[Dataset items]
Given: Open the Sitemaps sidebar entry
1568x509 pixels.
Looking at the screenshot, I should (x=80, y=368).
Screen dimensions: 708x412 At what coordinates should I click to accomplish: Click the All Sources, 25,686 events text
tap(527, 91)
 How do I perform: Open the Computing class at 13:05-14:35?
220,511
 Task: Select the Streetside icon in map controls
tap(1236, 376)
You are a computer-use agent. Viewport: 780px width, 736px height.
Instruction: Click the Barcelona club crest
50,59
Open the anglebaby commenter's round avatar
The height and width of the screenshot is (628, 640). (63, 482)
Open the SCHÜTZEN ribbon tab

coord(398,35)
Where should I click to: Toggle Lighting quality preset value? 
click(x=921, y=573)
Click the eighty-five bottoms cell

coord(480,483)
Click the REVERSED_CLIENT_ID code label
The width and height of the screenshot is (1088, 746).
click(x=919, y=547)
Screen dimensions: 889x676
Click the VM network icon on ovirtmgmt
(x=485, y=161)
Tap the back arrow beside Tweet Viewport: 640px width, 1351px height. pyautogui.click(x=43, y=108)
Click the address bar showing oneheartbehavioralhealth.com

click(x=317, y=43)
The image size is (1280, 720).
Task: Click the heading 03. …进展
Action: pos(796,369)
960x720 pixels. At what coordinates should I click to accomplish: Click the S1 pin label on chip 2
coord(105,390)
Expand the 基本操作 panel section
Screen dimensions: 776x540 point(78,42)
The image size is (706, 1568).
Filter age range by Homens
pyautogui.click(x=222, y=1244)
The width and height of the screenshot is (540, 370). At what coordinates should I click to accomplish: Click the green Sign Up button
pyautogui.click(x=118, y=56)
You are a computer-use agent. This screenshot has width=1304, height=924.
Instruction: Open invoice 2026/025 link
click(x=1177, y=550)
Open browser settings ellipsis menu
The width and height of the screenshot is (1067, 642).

▶ Work instructions: The lines from the one holding "Instruction: Open invoice 2026/025 link" to the final line of the entries, both included, are what should be output, exactly and alone.

▶ Your response:
Instruction: Open invoice 2026/025 link
click(x=1177, y=550)
Open browser settings ellipsis menu
The width and height of the screenshot is (1067, 642).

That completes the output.